2 years since Lyme diagnosis and what I learned
Treatment learnings
- Some treatments are easier and more effective person-by-person. Dapsone for example was hard on me but I saw clear results. What worked for someone else, may not work for you.
- Abruptly stopping medications may cause bad flare-ups. Talk to your doctor before you do this and come up with a plan.
- You may be more responsive to some medications than others. Some medications may be toxic for you. Genetic tests (whole exome) can provide a lot of information on this.
- Commercial supplements may not always disclose how much of an active ingredient they have. You may literally be consuming mostly cellulose. Be an informed purchaser.
Work learnings
- Disability accommodations may make a huge difference in your ability to work.Some possible accommodations that may help you are documented here: https://askjan.org/disabilities/Lyme-Disease.cfm .
- People may not always be empathetic, and may put you in situations that endanger your health without realizing. I learned that being subtle in these situations does NOT work. You may have to be more dramatic than you would like in order to get the point across.
- Some days with Lyme at work will just be garbage days. For me, just getting something done, literally anything, can turn those garbage days around a little.
- It is hard for me to be proud of my work when I can't remember doing it because of brain fog. This is something I am still working on.
Social learnings
- For me, I have learned that people will not always treat me with the same level of empathy and care as they ask me to treat them.
- Social stresses for me can have a similar impact to physical stresses, and can trigger flare ups.
- Finding friends who get it is important.

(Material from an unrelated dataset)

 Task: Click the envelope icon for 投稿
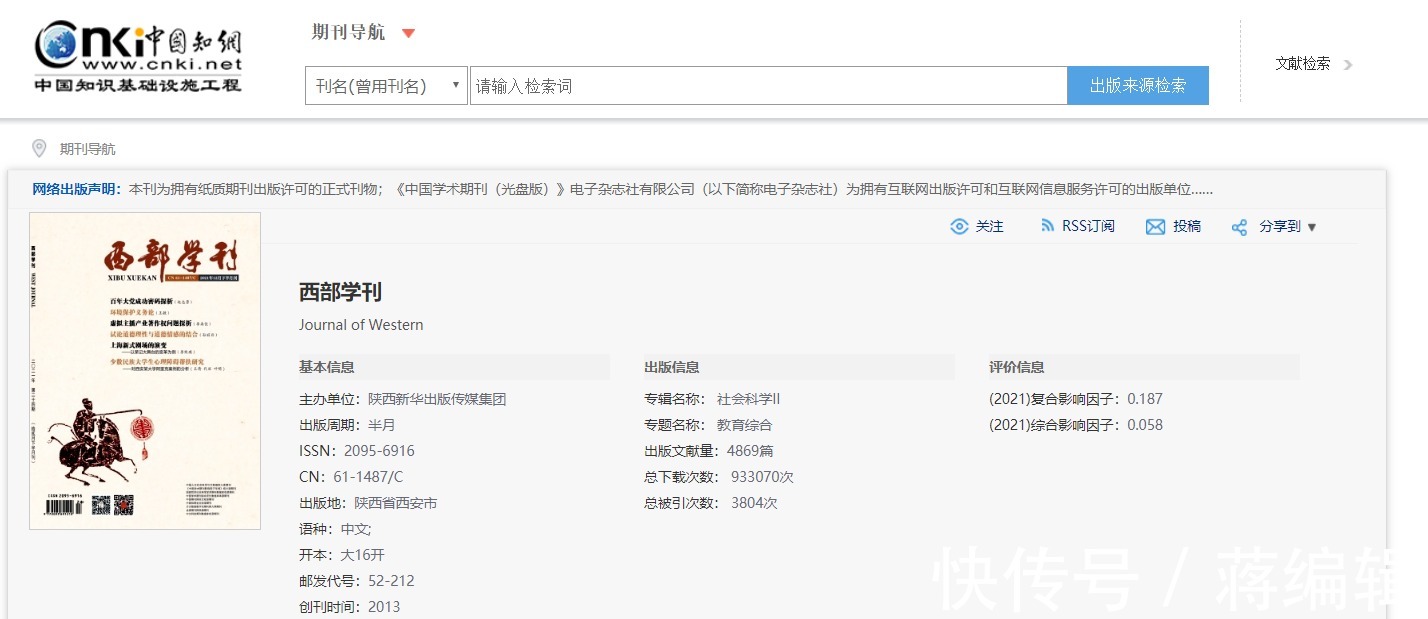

- Friendships for me need to have a deeper foundation than just having fun together, or else those friendships will evaporate quickly when you are in a flare phase.
Miscellaneous
- For me, I always need to take prophylactic antibiotics and request antimicrobial gels during dental procedures (even deep cleanings). My immune system cannot handle dental procedures.
- Lyme and Bartonella can have impacts on mental health. Plenty of articles and even research papers out there on this.
- I feel my deficits clearly, every day I don't live up to my expectations feels like a failure, and the suffering Lyme causes can be quiet and invisible to others. I don't want to change my expectations or dim my hope, I just keep on keeping on with the wish that better days are ahead. Everyone manages their illness differently. But for me, the hope that maybe tomorrow I will wake up different, better, and ready to go keeps me making better decisions, taking care of myself, and moving forward.